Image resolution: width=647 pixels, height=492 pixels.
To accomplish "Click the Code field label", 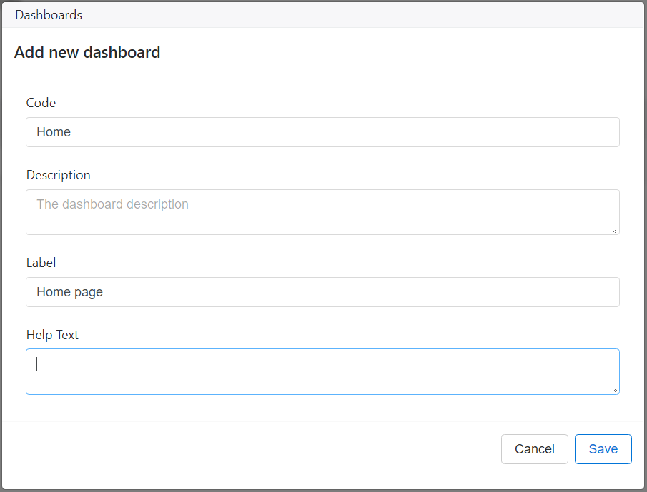I will tap(41, 103).
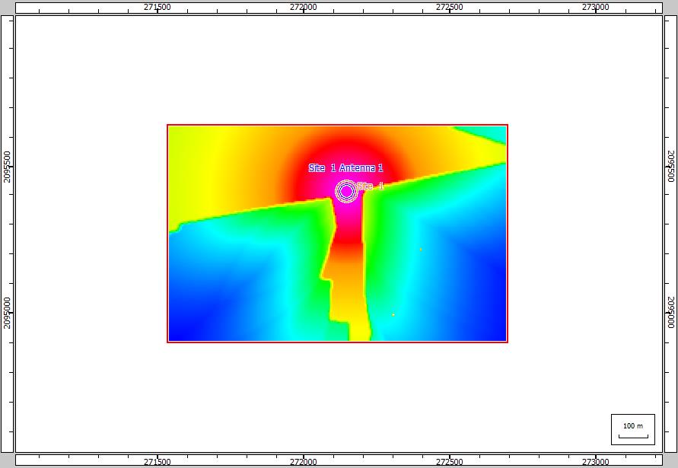Click the 271500 label on bottom ruler
Viewport: 678px width, 468px height.
[158, 461]
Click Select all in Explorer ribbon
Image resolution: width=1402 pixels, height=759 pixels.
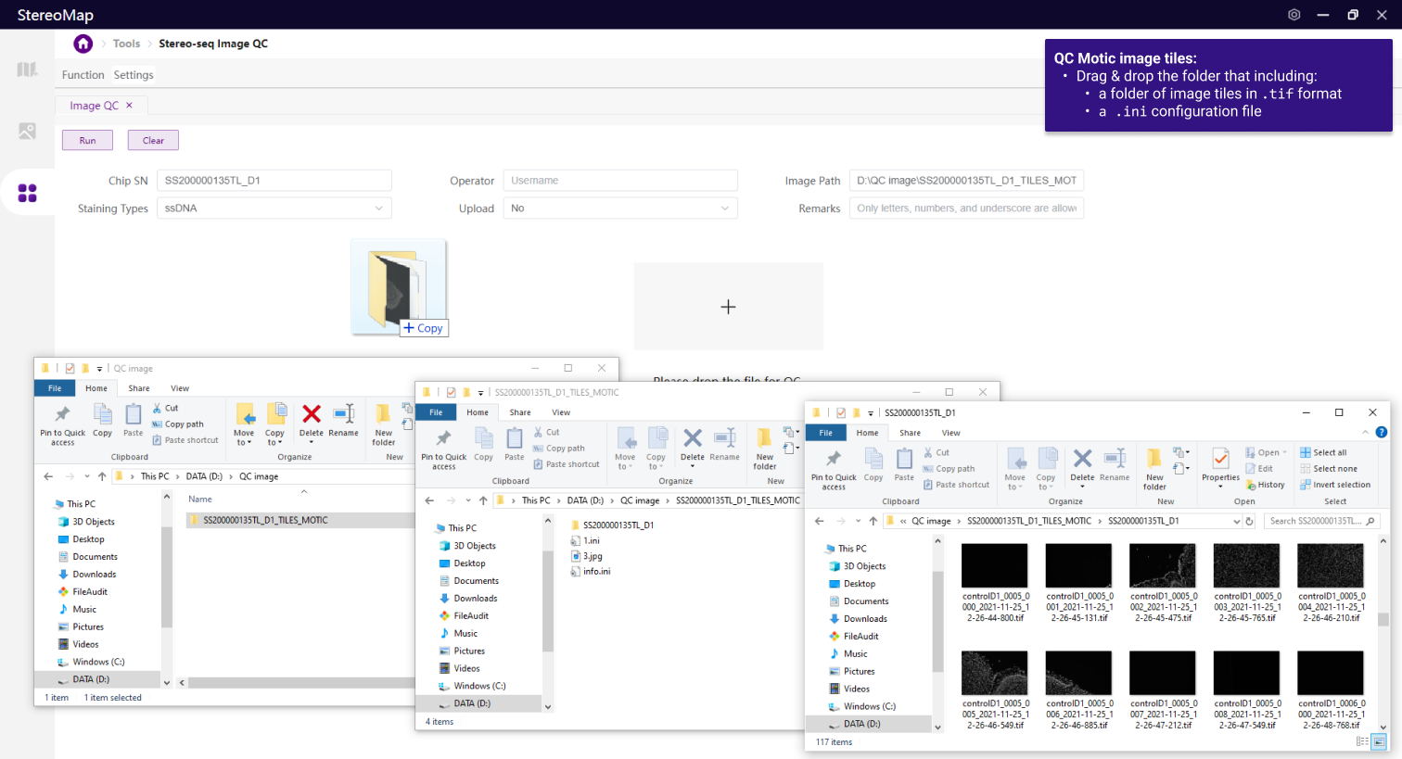pos(1323,452)
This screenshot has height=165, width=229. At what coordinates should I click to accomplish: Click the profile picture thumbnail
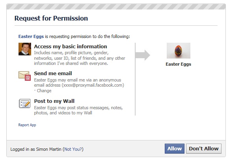pyautogui.click(x=25, y=49)
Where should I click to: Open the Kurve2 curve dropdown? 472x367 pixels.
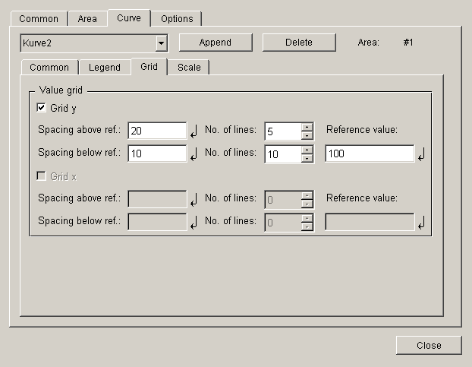pyautogui.click(x=161, y=43)
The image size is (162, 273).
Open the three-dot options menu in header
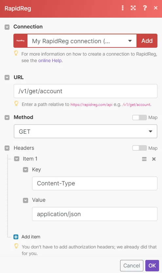pos(123,8)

Required work:
Give back, word for word, the lines from the one containing "The image size is (162, 273)." through the last line of the listing above; include both ends and exclude the pictures.

Answer section:
The image size is (162, 273).
Open the three-dot options menu in header
pos(123,8)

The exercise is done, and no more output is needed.